Aleksandr Grazhdankin, an employee of the private company "The Scientific and Technical Research Center on the Problems of Industrial Safety," notes that under current Russian law, regional courts are the ones responsible for deciding to suspend work at dangerous facilities and that these courts are dependent on the surrounding corrupt economy. In addition, this expert claims that the legal arm of Rostekhnadzor is fairly weak, which is why Mechel got the court decisions they wanted. Thus, Aleksandr Grazhdankin has no illusions about stopping the illegal construction at the oxygen-converter facility at the Chelyabinsk iron and steel works.

The business doesn’t even find it necessary to invent a more or less plausible reason why they began the construction of dangerous facilities without a state inspection. Simply saying that the consultation procedure with the regulatory agencies over the design documentation is too long and complicated is not a convincing argument - all this took far longer in Soviet times but managers put up with it.

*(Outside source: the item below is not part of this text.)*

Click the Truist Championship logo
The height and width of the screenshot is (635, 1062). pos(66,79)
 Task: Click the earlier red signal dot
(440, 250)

Aleksandr Grazhdankin claims that today's Russia has some of the world’s most lenient laws on industrial safety.  The requirements of American or Canadian regulations seem simply draconian in comparison. This expert is convinced that if Mechel’s management cannot prepare all the documents needed in order to undergo the inspection, it means that they are simply incompetent, or that they intend to ignore the regulations on industrial safety – and the weak, corrupt government cannot force them to obey the laws. That means there will be more blood shed at Mechel.  According to Aleksandr Grazhdankin, all the safety rules have been written in the blood of previous victims.